I gave an impromptu lecture to a class full of medical students about the American health care system a couple of weeks ago. The biggest reaction seemed to be their disbelief that there is no legal right to health care in the American constitution. Government obligation to health care is part of Argentina’s constitution and the country has also committed to a number of human right declarations and treaties.
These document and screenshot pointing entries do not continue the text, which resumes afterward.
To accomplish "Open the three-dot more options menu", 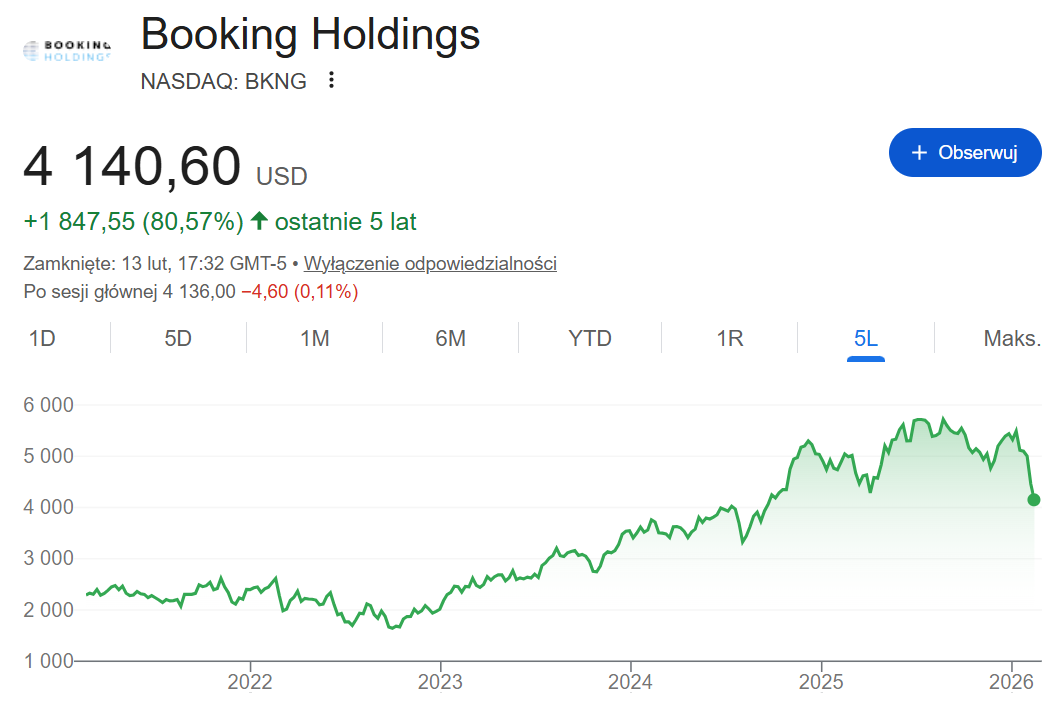I will coord(332,80).
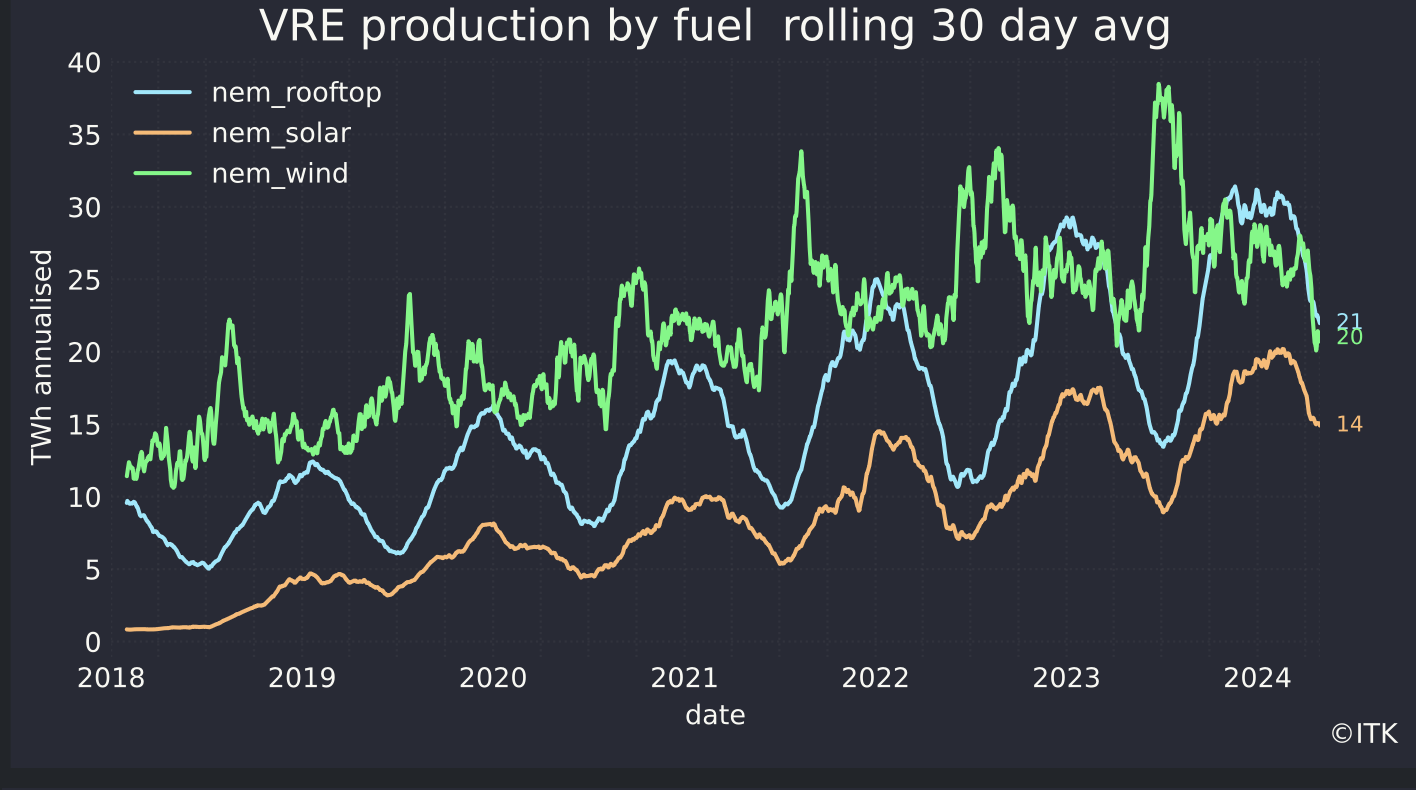Select the nem_wind legend label

point(280,173)
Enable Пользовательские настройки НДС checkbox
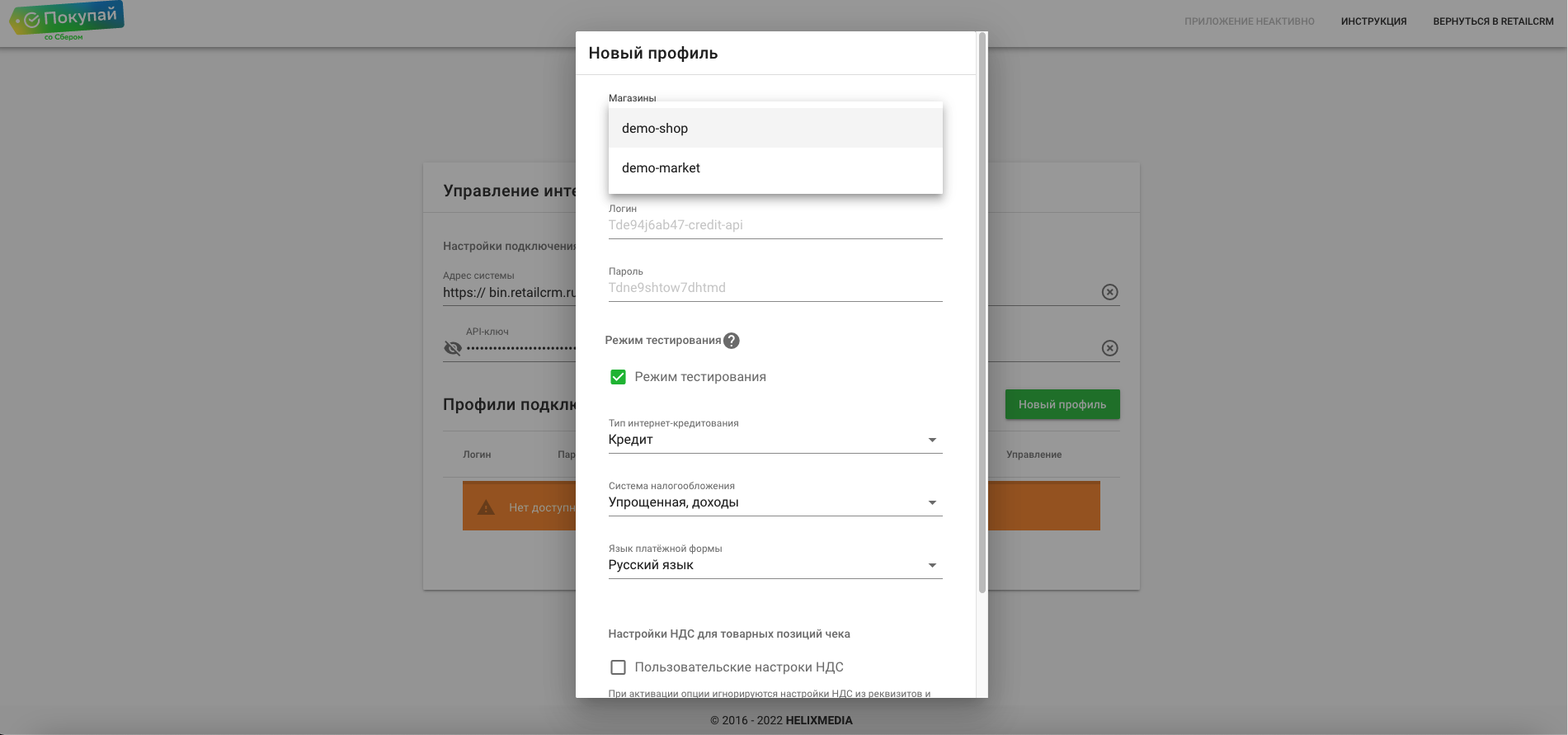 pyautogui.click(x=618, y=667)
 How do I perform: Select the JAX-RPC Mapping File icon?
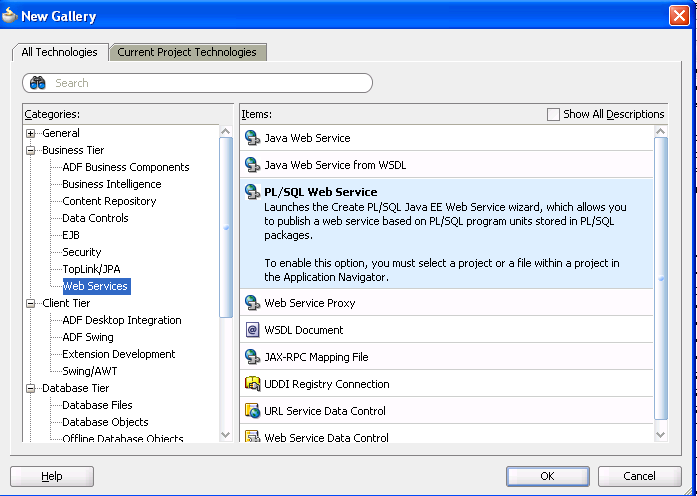coord(252,357)
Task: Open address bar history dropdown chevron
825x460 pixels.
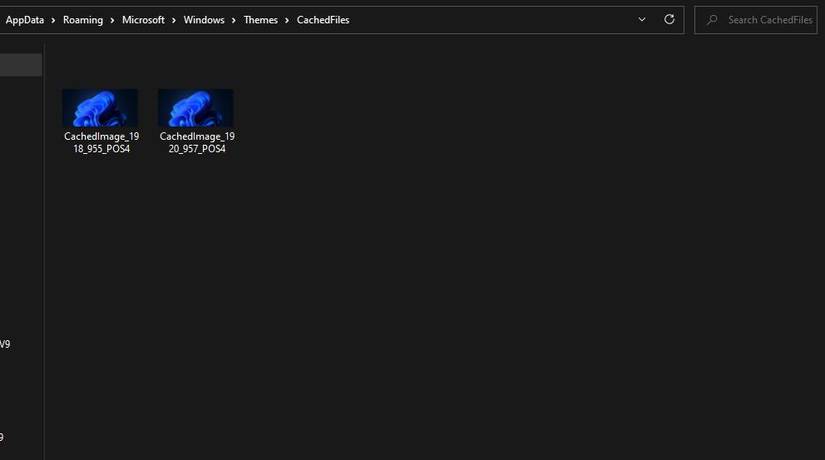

Argentina spends the most per capita on health care in South America and the United States has the highest per capita spending on health care in the world. Despite the high level of spending in both, neither country has a health system that protects the people it is meant to serve. Disruptions in medical supplies and medication and lack of transparency in bureaucracy interfere with health care for Argentines. Until two months ago, a program of the national Ministerio de Salud provided a box of food each month to indigent families who had an least one family member with a chronic illness. This included many of the patients that come to the clinic that I work at. However, without warning the program has stopped, leaving many families without food in a time of high consumer prices and cold weather.
The United States health care system is no stranger to leaving people out in the cold when programs suddenly end. I can use my home state of Texas as an example. One of the most immediate problems in 2003 was a budget shortfall of almost $10 billion dollars. The legislature cut funding across the board to reduce costs but one of the most severe cuts was to the CHIP program, which provided insurance coverage to children of working families who can not afford insurance. This budget cut was proposed in spite of a offer for over $200 million in matching funds from the federal government. To make matters worse, the legislature also passed stricter guidelines for eligibility. For the 200,000 children that lost coverage under CHIP, there was no safety net save for emergency room visits.
Both examples are similar in that the government committed to providing a service that promoted the wellbeing of the people who benefited from the services. I do not think that are doubts about the harm suffered by the people affected by the sudden abandonment. Are government health programs an entitlement or a privilege? Does the government have a moral obligation to continue providing a service that contributes to health even without a legally defined right to health care? And if not a moral obligation, is there another standard that determines the strength of the obligation?